Sunday, November 8, 2009

Blood Beach (1980)

An elderly woman is eaten by the Los Angeles beach she is walking her dog on. Since there are no eyewitnesses for this somewhat strange occurrence, the police think she must have just gone away somewhere. That is what people of a certain age always do, right?

Her daughter Catherine (Marianna Hill) sees things quite differently and returns to her native LA to find out what happened to her mum. Catherine has help in the form of Harry Caulder (David Huffman), her ex-boyfriend from long way off. The harbor patrol man can't help but find the disappearance of a woman whom he'd talked to just minutes before she vanished into thin air very strange indeed. And if spending some time with Catherine while looking for her mother can help him and Catherine get back together, then that's all the better for him. It doesn't seem to matter much to him (or the film itself) that he is already in a relationship. What a stroke of luck that his girlfriend is soon eaten and very fast forgotten anyway.

Yes, the monster living under the so innocent looking beach continues to strike. A decapitated dog, a mutilated woman and a de-phallused rapist later, even police captain Pearson (John Saxon) can't help but go with the monster theory. There's also a police scientist played by Stefan Gierasch who sprouts some pseudo-science, but he speaks so frigging slowly that I have never been able to puzzle out what he is trying to tell us. Something about mutations, and the thing just having crawled from the sea and probably going to learn to walk in the future, I think.

Now it is only a question of time until the authorities find the creature's dwelling place and everything will be alright again.

For a film about a beach that eats people Blood Beach is surprisingly anaemic.
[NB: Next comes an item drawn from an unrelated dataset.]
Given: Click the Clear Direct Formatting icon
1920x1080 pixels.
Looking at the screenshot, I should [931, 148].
I suppose all the blood went into the title, until the most colourful thing you get to see on screen is Burt Young doing a groan-worthy Harvey Bullock shtick as a certain Sergeant Royko and Saxon getting a single good scene in which he chews out some politicians.

Jeffrey Bloom, the film's writer and director, mostly worked in TV, and if not for a little nakedness, the dog head-munch and the most sedate penis loss in the history of humanity, he could have fooled me into believing this was a TV production too, with all the worst things people usually say about the quality of TV movies this once coming absolutely true.
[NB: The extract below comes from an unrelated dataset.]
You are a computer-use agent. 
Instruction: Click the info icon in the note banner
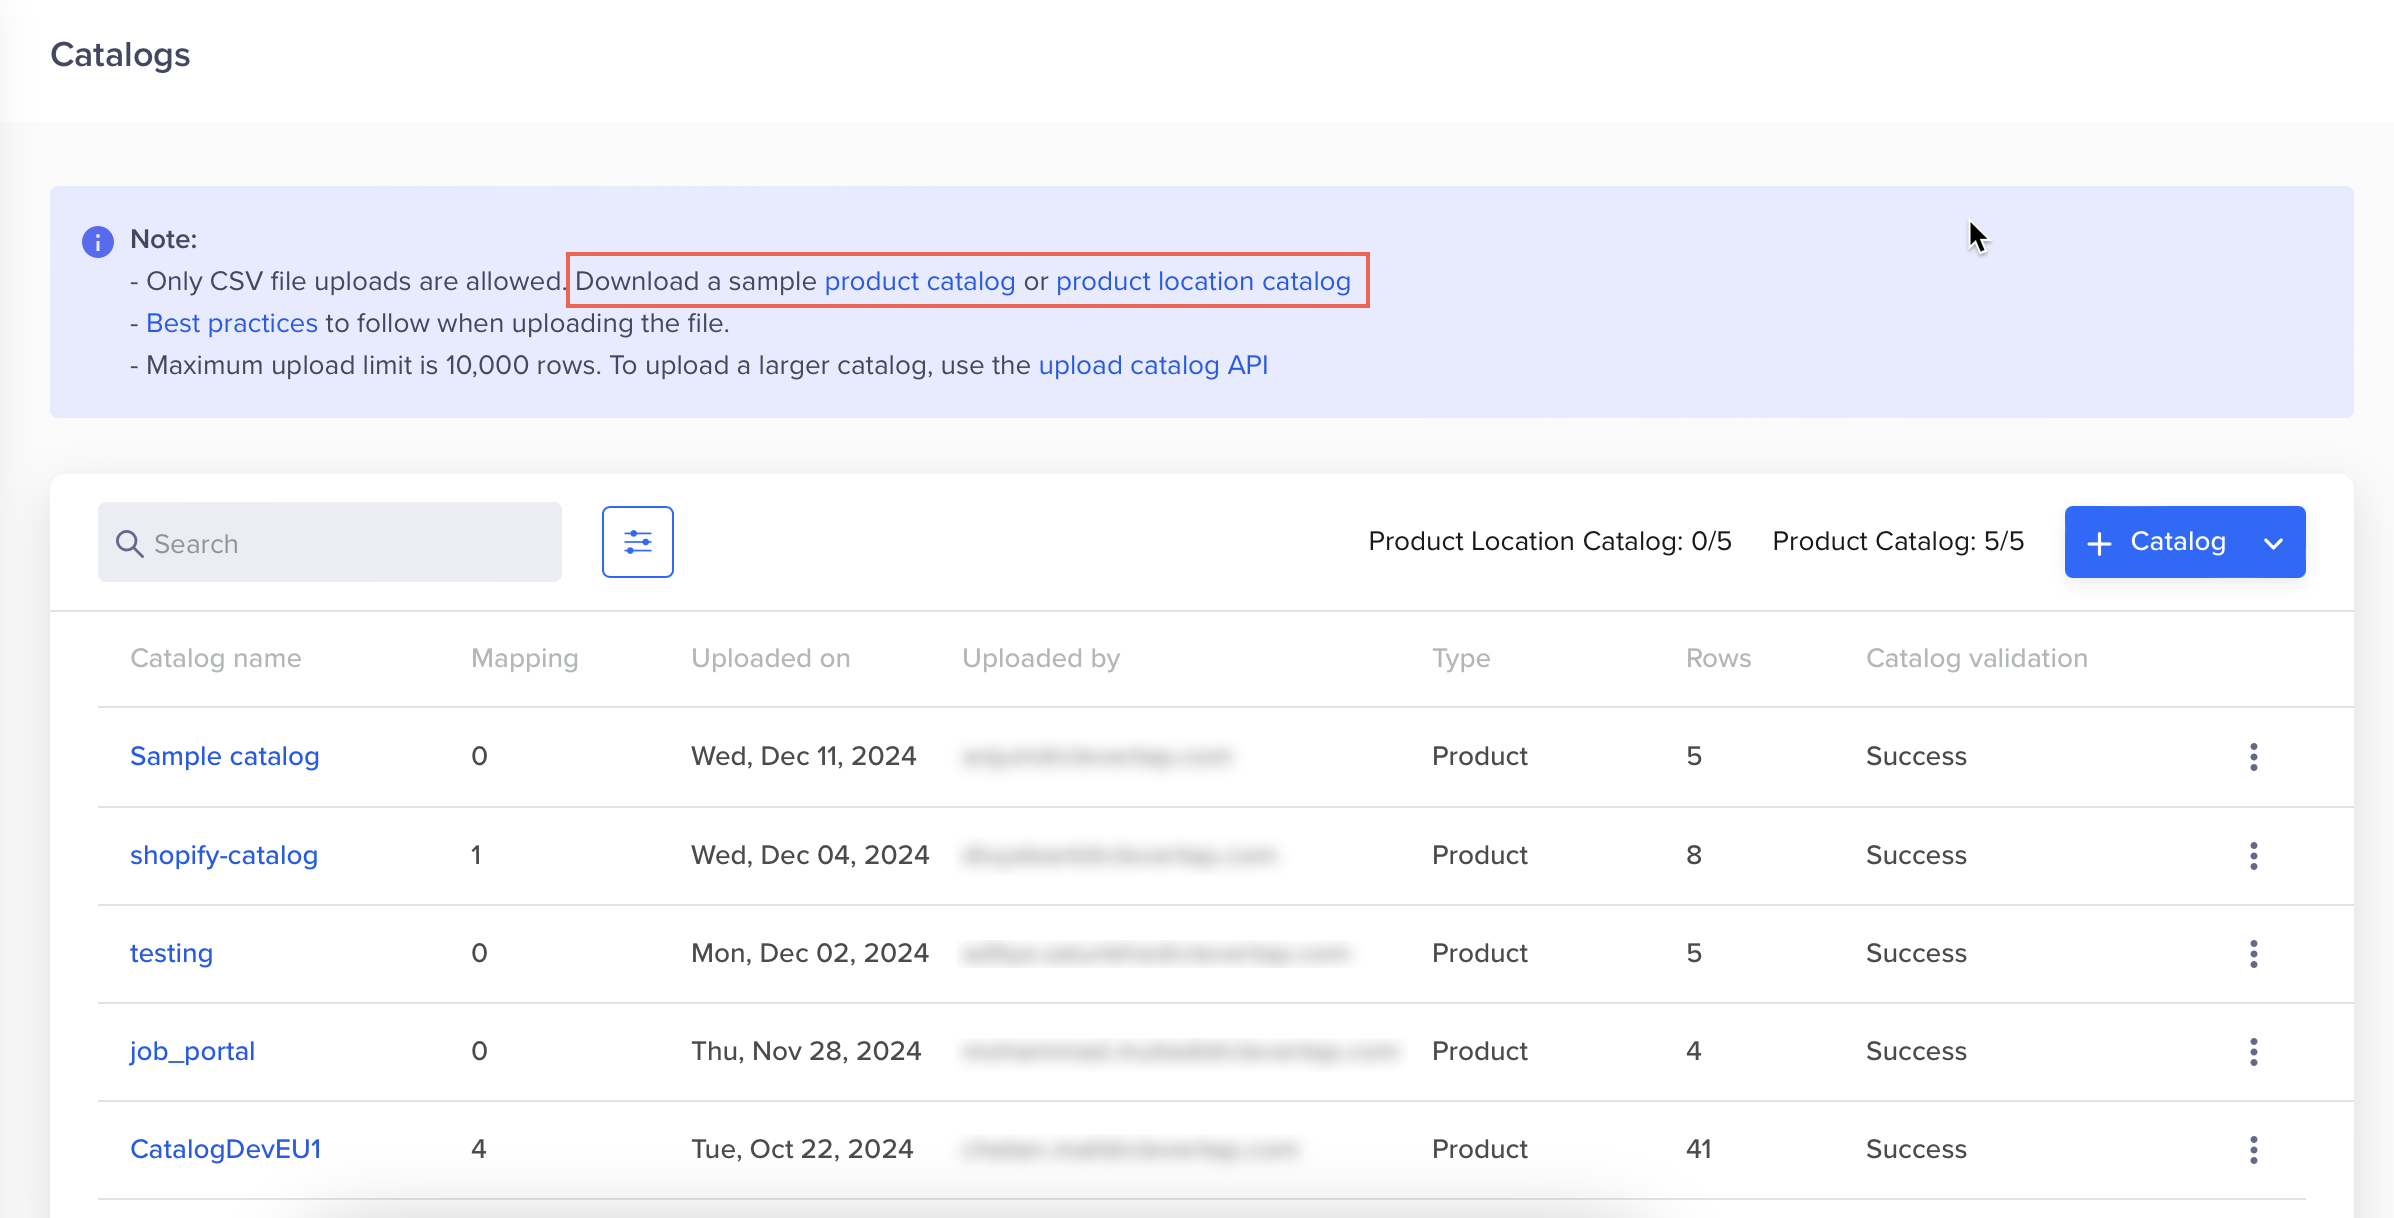pos(96,240)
The thing that truly kills the film is its glacial pacing, with scenes often going on much longer than necessary or good and other scenes, like the supposedly comical one in which the wife of one of the monster's victims describes in excruciating detail how her man was dressed, that should have been cut completely, especially in light of the fact that nothing at all seems to be happening for most of the time. Even worse, when something theoretically exciting is happening, Bloom's direction is so bland and lacking in imagination that even attempted rape and scenes of the beach monster dragging people under and nibbling on them come over as dry and boring as watching someone do her bookkeeping.

It doesn't exactly help that our supposed lead characters a) aren't doing anything interesting b) are about as charismatic as umbrellas and (in the case of Harry) c) are morally deeply unpleasant, but I won't blame the actors for more than trying to keep their performances on the same neutral level as anything else in the film.

It's a shame the movie doesn't even seem to be trying, for Blood Beach could (and should) have been a whole lot of low-brow fun (The Beach That Eats People!) if it had just tried to emulate the classic monster movie formula that people like Roger Corman used in the 50s. That way, we would have seen much more of the ridiculous looking monster - whatever it is supposed to be, and wouldn't have to get through quite this much filler and utter slowness for no climax to speak of.

 

2 comments:

Todd said...

I saw this when it came out, at the Alhambra Theater in San Francisco, which happened to be across the street from the apartment I was living in at the time. Though I don't remember everything about it, I have a clear memory of John Saxon uttering the line, "That information is as useful to me as whiskers on a sausage". Please tell me that I didn't hallucinate that.

houseinrlyeh aka Denis said...

Oh yes, he does say that. In his grand "chewing out the politicians" scene.